Loin d’une exploitation exclusive des documents d’archives, des témoignages, des faits, sur lesquels s’appuie l’historien pour appréhender l’histoire, celle-ci inspire, mais dans une mesure autre, plus imperceptible, plus fluide, artistes et plasticiens.
Le Moyen-Age, qui connut un temps de purgatoire, avant qu’un certain Victor Hugo ne le remette au goût du jour, reste aujourd’hui une source artistique parmi les plus inspirantes pour les créateurs. Mais la préhistoire, le monde romain ou l’Egypte ne sont pas en reste qui conservent un fort potentiel plastique et graphique.
Le territoire audois ne fait pas exception à la règle et offre au travers de ses multiples manifestations artistiques un répertoire de créations contemporaines : films, arts plastiques, spectacle vivant, où se dessine en filigrane une chronologie  où il est moins question de transmettre une connaissance que de faire naitre une émotion, de restituer un intérêt pour un temps autre. Il ne s’agit pas de mettre en image un savoir théorique mais de transmettre une fulgurance, une trace … Il s’agit de mobiliser l’histoire pour une production artistique inspirée où la filiation avec celle-ci peut-être ténue, en pointillés, suggérée.
Dans le cadre de la manifestation In situ, patrimoine et art contemporain 2017, Christian Jaccard confirme combien son œuvre « Ombres de suie, Partition bénédictine 2017 » est inspirée de la préhistoire : « L’art pariétal, ses pratiques dominées entre autres par le noir de fumée et ses empreintes ont profondément marqué mes débuts. J’ai été très troublé par l’importance de la notion de trace dans les communautés de la préhistoire vivant au sein des cavernes ».

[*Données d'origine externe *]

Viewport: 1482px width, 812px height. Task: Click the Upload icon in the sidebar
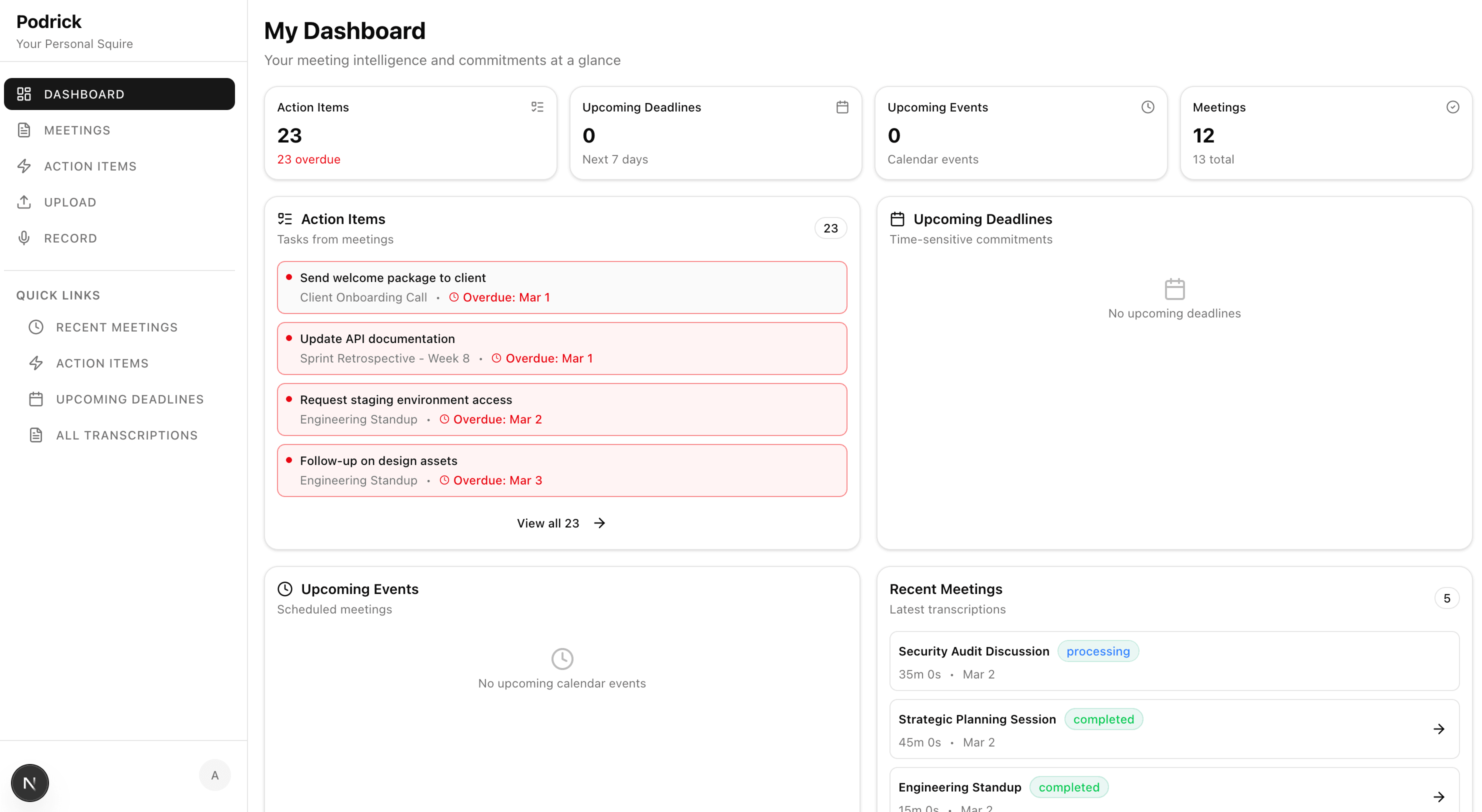click(x=24, y=202)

Christian Jaccard. Ombres de suie, Partition bénédictine 2017.  © David Huguenin

Les œuvres d’Eric Gougelin présentées dans le cadre d’une exposition de la Collection Cérès Franco en 2010 à Carcassonne,  témoignent de l’inspiration égyptienne revendiquée par l’auteur : « Enfant, j’ai été nourri par la préhistoire, des origines à l’aube de l’humanité. Puis j’ai collé des feuilles d’or sur mon visage, ébloui par la splendeur des civilisations anciennes. Du ciel est apparu Nout, la déesse de la voute céleste, et j’ai plongé dans le Nil noirci comme Osiris … ».
Lors de l’édition In Situ, patrimoine et art contemporain 2016, Javiez Pérez, artiste plasticien, intègre dans sa singulière proposition « Lamentaciones 2007 » une partition vocale de Joan Sanmarti. L’ensemble, installé alors dans les murs de l’abbaye de Lagrasse, s’inspire du Livre des Lamentations du prophète Jérémie relatant la destruction de Jérusalem par l’armée babylonienne.

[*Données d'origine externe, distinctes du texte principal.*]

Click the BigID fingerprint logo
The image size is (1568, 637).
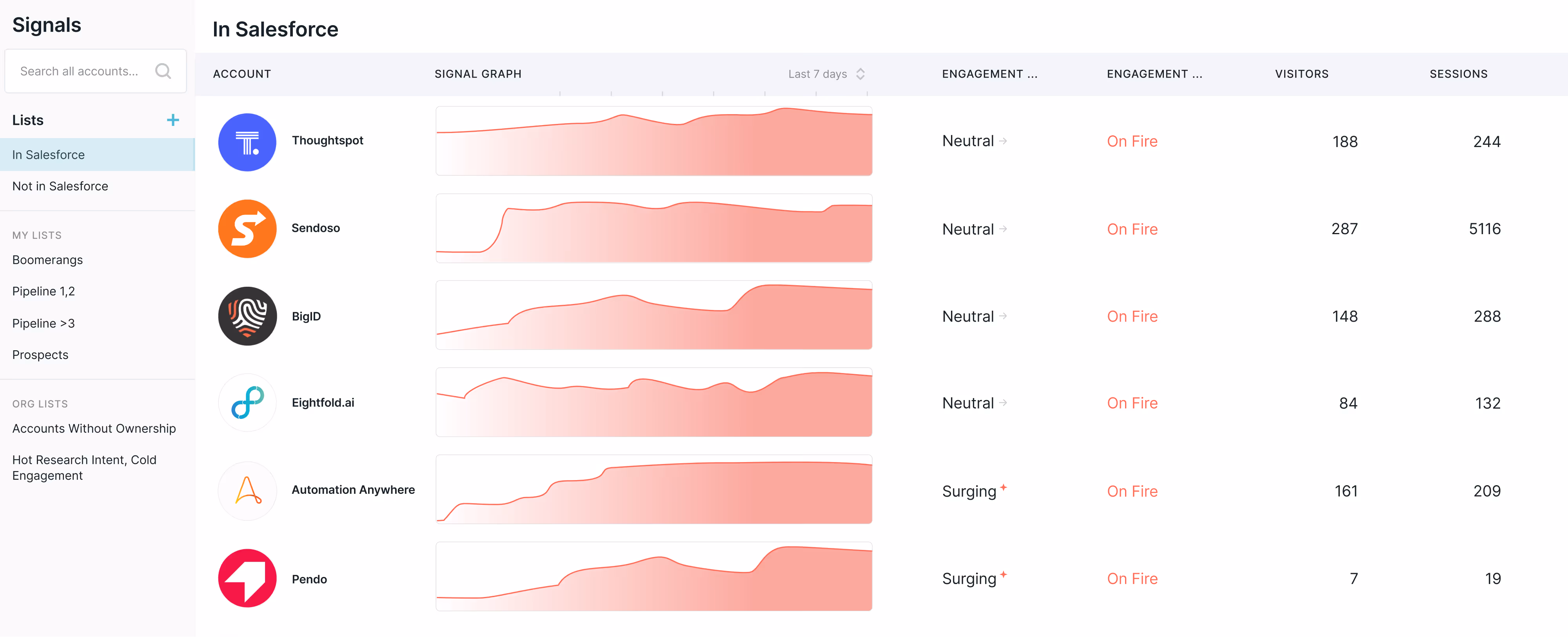coord(247,316)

Javier Pérez. Lamentaciones 2007.© David Huguenin


Dans un registre cinématographique, on notera la belle proposition de Renaud Fély et Arnaud Louvet « L’Ami - François d’Assise et ses frères » produit par la société Aeternam Films. Long métrage qui, s’il se nourrit des archives et documents historiques,  parvient à rendre compte d’une spiritualité incarnée,  d’une immersion dans un Moyen-Age d’essence religieuse et  donne le sentiment d’appréhender la mentalité médiévale dans ses dimensions les plus imperceptibles : spiritualité, transcendance, humanité …

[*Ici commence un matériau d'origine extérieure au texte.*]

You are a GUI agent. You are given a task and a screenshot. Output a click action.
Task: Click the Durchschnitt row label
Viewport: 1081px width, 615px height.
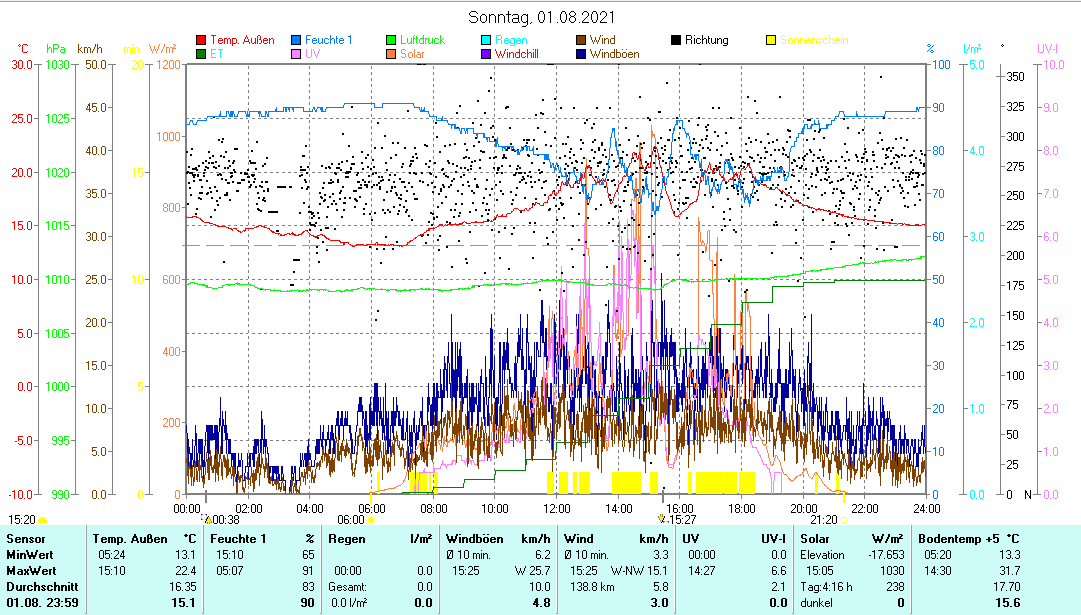(37, 586)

L’Ami – François d’Assise et ses frères. © Aeternam Films 2016


La manifestation Artistes à suivre, qui se tient régulièrement dans la Haute Vallée de l’Aude, expose en Mai 2017 des artistes dont les créations originales rendent compte d’un cheminement intérieur mais laissent transparaitre de possibles sources d’inspiration historique peu ou prou avérées. Un espace pleinement approprié, la Maison des Consuls à Alet-les-Bains, donne à voir  les créations hautes en couleur d’Hélène Blondin qui ne sont pas sans évoquer un répertoire iconographique antique et médiéval où humains et animaux se conjuguent dans une création composite telle que le Moyen-Age a pu en produire : chapiteaux, closoirs, fresques etc. Hélène Blondin propose des œuvres peuplées d’êtres hybrides représentés en totale frontalité, frontalité qui, dans le monde antique signait le registre de pouvoirs maléfiques et  le monde antique n’était pas étranger à la dualité et aux limites ténues, l’hydrix entre humanité et  animalité, joie et douleur. Et c’est aussi le propos d’Hélène Blondin qui « s’interroge sur l’homme et plus précisément le dedans de l’homme » 


Hélène Blondin. Sans titre

Cornélie Revoil expose des œuvres dont on perçoit malgré l’expression consacrée de « Nature morte » le bruissement des feuilles, les battements des ailes d’insectes et le poids du temps qui, bien qu’il semble suspendu, poursuit son œuvre en s’attaquant aux rondeurs et au velouté des fruits. Inspiration revendiquée par l’auteur : « L’ambiance de mes tableaux évoque les cabinets de curiosité d’antan » qui, en effet marquèrent les XVIIème et XVIIIème siècles dans un goût prononcé pour la nature, le registre animalier et végétal, minéral …où comment le monde des encyclopédistes, attirés par les sciences naturelles et à l’origine d’une floraison de découvertes, trouve rapidement des résonances dans l’art.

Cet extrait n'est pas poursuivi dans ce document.